Beyond NETs, Perspective also advanced [²¹²Pb]VMT01 (targeting MC1R) in metastatic melanoma:

• March 2025: First patient dosed at 1.5 mCi in combination with nivolumab.
• April 2025: Monotherapy cohort (1.5 mCi) reopened, including patients with brain metastases.
• September 2025: First patient dosed at 3.0 mCi in combination with nivolumab; 3.0 mCi monotherapy cohort reopened after positive safety review.

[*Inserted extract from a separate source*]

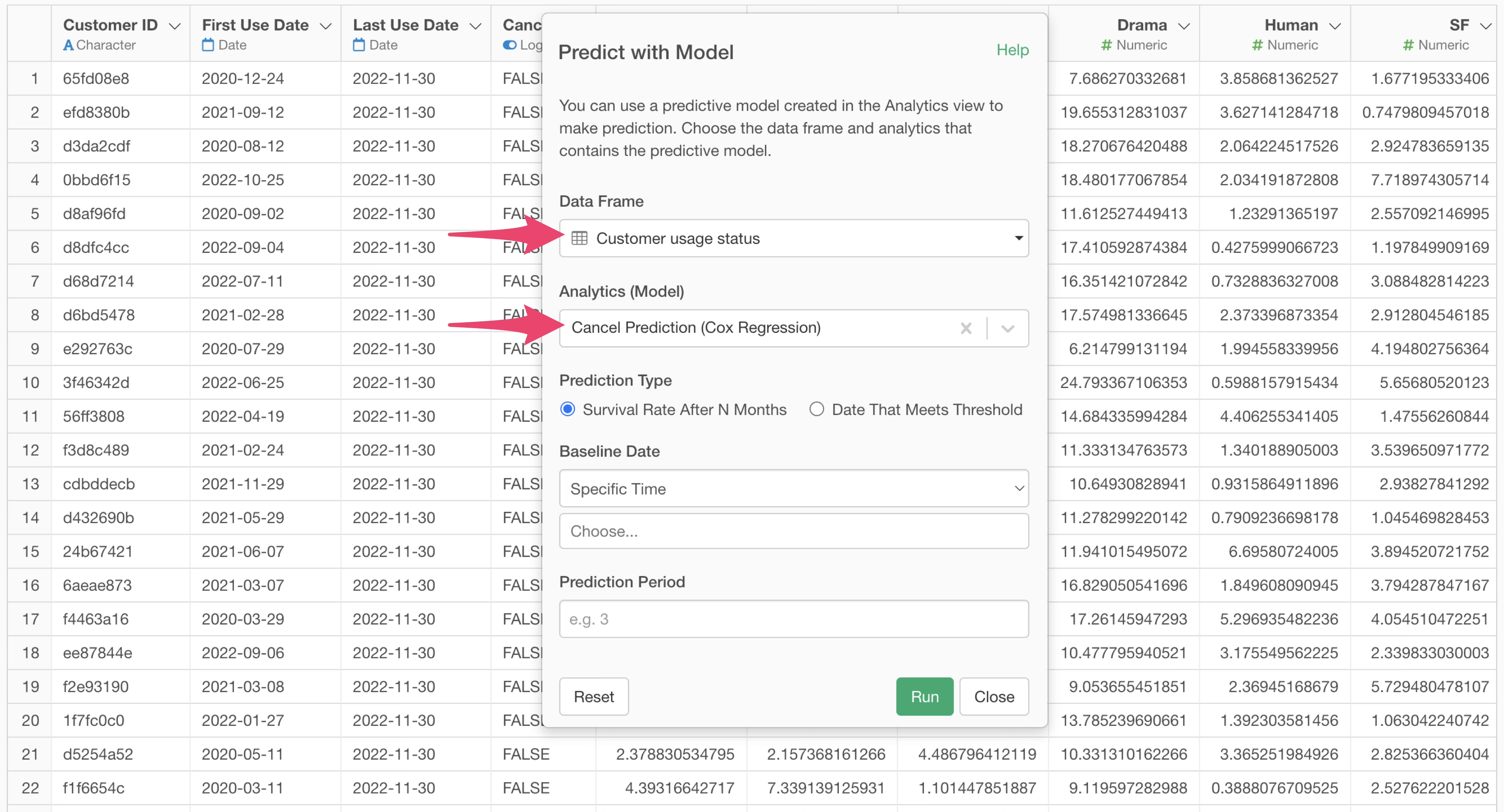1504x812 pixels.
Task: Open the Baseline Date Specific Time dropdown
Action: 794,489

Breaking the radiopharma “concrete ceiling”: Regulatory context

Spoor’s ESMO remarks framed the FDA’s 2025 draft guidance on Oncology Therapeutic Radiopharmaceuticals: Dosage Optimization During Clinical Development and the EMA’s 2024 concept paper as complementary but not identical paths that industry must navigate – differences persist in expectations for long‑term safety follow‑up, the weight of dosimetry vs clinical toxicity, and trial design details. Nevertheless, the FDA’s willingness to permit higher renal doses – grounded in clinical imaging and dosimetry – was a watershed moment for the field.

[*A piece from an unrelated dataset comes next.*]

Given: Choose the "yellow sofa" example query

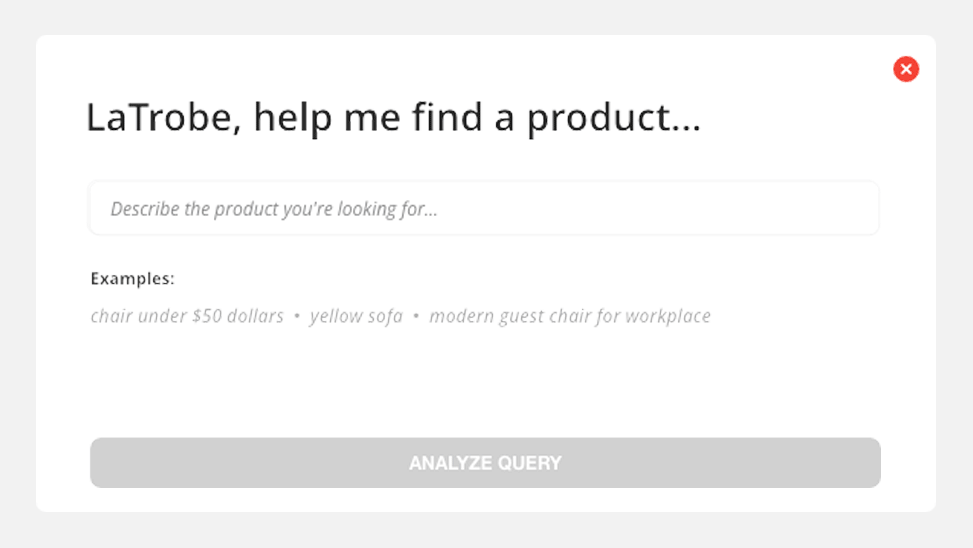Looking at the screenshot, I should [356, 316].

“The FDA gave us the go-ahead to increase to a 6 mCi dose,” Spoor said. “[Thereby] breaking a concrete ceiling in the radiopharmaceutical field.”

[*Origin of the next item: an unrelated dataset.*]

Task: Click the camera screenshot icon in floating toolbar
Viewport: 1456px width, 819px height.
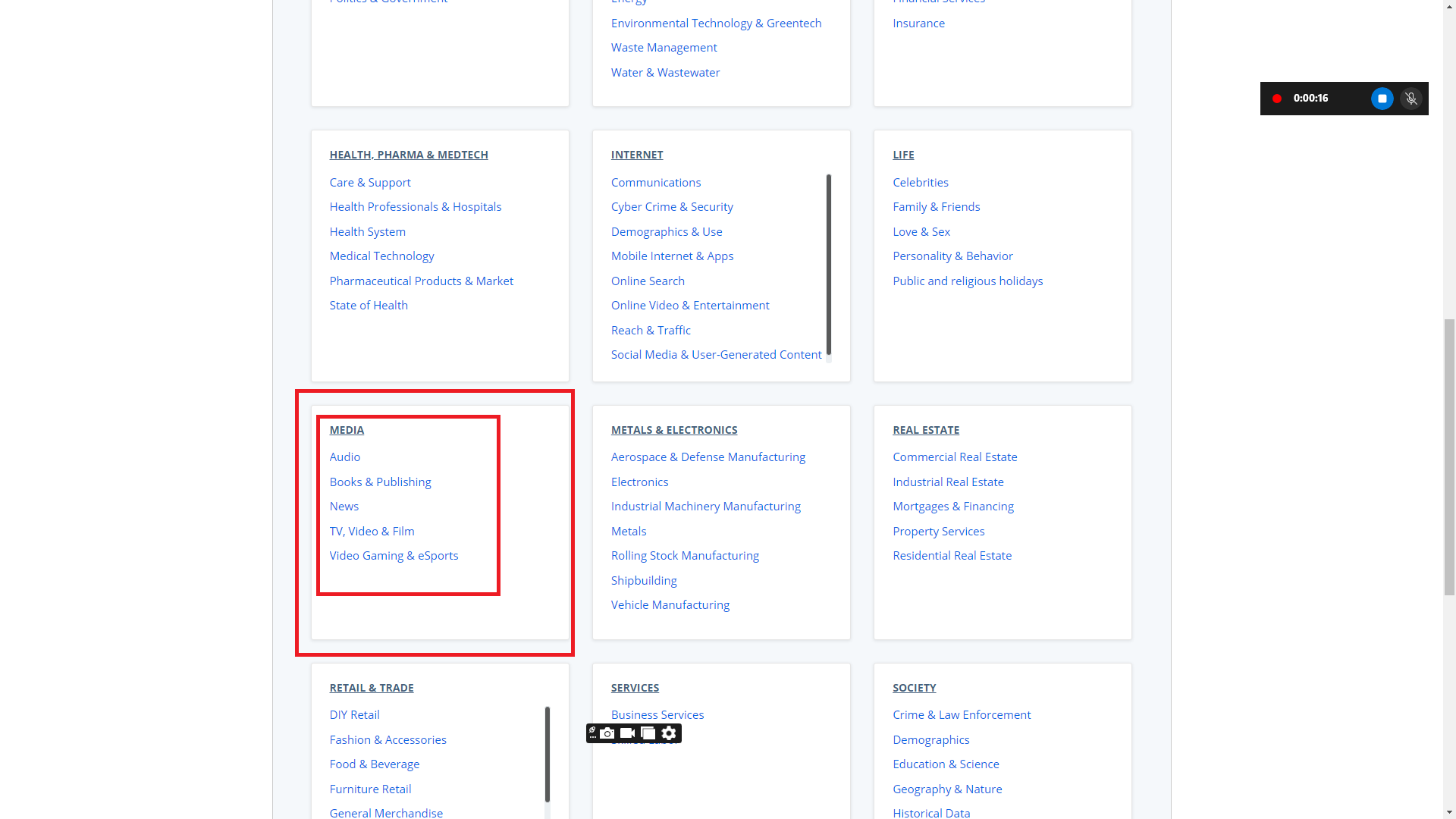Action: (607, 733)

“We have enabling technology for isotope production at very high volume and a platform that develops what we think are safer medicines,” he continued. “Radiopharmaceuticals are emerging as the next pillar in oncology… targeting cancers from the inside out.”

Spoor pointed to the rapid transition from “potential” to “presence” for multiple isotopes and companies as key to these developments, arguing that radiopharmaceuticals are emerging as the next pillar in oncology, alongside targeted chemotherapy (ADCs) and immuno‑oncology. He envisages targeted radiation from the inside‑out, pairing with targeted chemo and immune activation, each with distinct mechanisms and toxicity profiles, to “gang up” on cancer across organ systems.

The future promise of radiopharmaceuticals

Certainly, 2025 marked a turning point for Perspective Therapeutics: maturing safety data, encouraging efficacy signals, and regulatory openness to data‑driven renal dose optimisation. The company’s image‑guided, chelator‑enabled platform – coupled with ambitions in melanoma and broader solid tumours – embodies the “inside‑out” paradigm that radiopharmaceuticals promise.

As ESMO’s anniversary year looked forward to the next five decades, the near horizon feels especially proximate: in 2026, we can expect more centres capable of delivering ²¹²Pb therapies, clearer guidance convergence, and increasing exploration of alpha‑IO and alpha‑chemo combinations. If that momentum holds, radiotherapeutics may indeed cement themselves as oncology’s next pillar, expanding patient choice while raising the standard for precision, safety, and durable control.

“Anything we can throw at cancer, we should – the ability to combine targeted chemo, targeted radiation, and the immune system presents a whole new battery of precision medicine,” concluded Spoor.

About the interviewee

Thijs Spoor is president and CEO of Perspective Therapeutics. 

Spoor is a healthcare executive with global experience of the healthcare industry, as well as Wall Street. Spoor possesses professional experience that crosses the medical device, biotechnology, pharmaceutical, and imaging markets, with particular experience in cardiology, oncology, and orthopaedics.